Jake caught Chung’s eye. He shrugged disinterestedly. Detective Inspector Stanley was studying the contents of his tea cup as if searching for some clairvoyant indication as to a future line of inquiry. Detective Sergeant Jones, who was supposed to be making notes of the meeting, was yawning at his computer screen. Jake smiled as she noticed the obscene spelling he had given the name of Kant. Waring saw it too, and shook his head with vigorous self-reproach.

‘Yes, of course,’ he said. ‘How stupid of me. His family came from Scotland and changed their name of Cant into Kant to suit the German pronunciation. Darwin took his degree of medicine at Edinburgh. Of course, it’s not as strong a connection to Kant as Hume would have been, but still—’

Jake let the professor and Doctor Cleobury carry on in this rarefied vein for a while, establishing insignificant connections between the nine dead codenames, before finally drawing them back to her original remark.

‘I suggest we try not to let ourselves get too carried away,’ she said with a smile. ‘I think what’s important is that out of a list of 120 VMNs, twenty of these codenames are the names of philosophers.
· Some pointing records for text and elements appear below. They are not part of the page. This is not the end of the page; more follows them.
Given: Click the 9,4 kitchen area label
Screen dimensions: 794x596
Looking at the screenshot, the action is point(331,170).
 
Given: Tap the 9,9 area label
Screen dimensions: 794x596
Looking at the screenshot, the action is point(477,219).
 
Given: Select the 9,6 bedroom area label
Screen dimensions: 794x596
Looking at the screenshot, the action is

Not only do we know that the killer’s own codename is that of a philosopher, but several of his victims have also had the names of philosophers. It strikes me that what we have here is a killer with a sense of humour. The idea of one philosopher killing others just tickles him.’

Waring considered this for a moment. ‘But then why not choose all nine of them that way? Why just the five?’

‘Or six,’ added Doctor Cleobury. ‘Don’t forget Darwin.’

Jake shrugged. ‘Possibly he may want to deny us the establishment of some kind of pattern.’

Waring sighed wearily. ‘Then he’s making a damn good job of it.’

Detective Sergeant Jones looked up from his screen. ‘I wonder if he actually knows any philosophy?’ he said.

Jake nodded. ‘I’ve been asking myself the same question.’

The meeting meandered on through the remainder of the afternoon before Jake declared it over. At five, she went out to get some coffee. When she came back she found Chung waiting for her in her office. He looked uncharacteristically excited.

‘What’s up with you?’ she said. ‘Your premium bond come up?’

‘Could be,’ he said, grinning, and waving a piece of paper.

Jake sat down at her desk, exhausted, and removed the lid from the Styrofoam cup. Meetings always made her feel as dull as carpet underlay.

‘Let’s hear it then.’

‘A random name and telephone number just got a response from the Lombroso computer,’ he explained. ‘Bloke called John Martin Baberton. Anyway, at the same time, the police computer at Kidlington reveals that this Baberton fellow has got a criminal record for computer fraud and attempted murder.’

Jake looked up from her coffee. ‘You’re joking,’ she said.

Chung glanced at the printout he was clutching. ‘And what about this? He’s got a degree in Philosophy, and a history of psychiatric disorder.’

‘He sounds too good to be true,’ said Jake. ‘Have you got the file there?’

‘That’s the funny thing. Records can’t find the manual file. It seems to be missing. There’s just his computer record.’

He handed Jake the printout and watched her as she read it over. She lingered over Baberton’s laser-jet-printed picture.

‘These pictures aren’t the best for identification purposes,’ she said. ‘But I can’t help feeling that I’ve seen this man before. What’s his VMN codename?’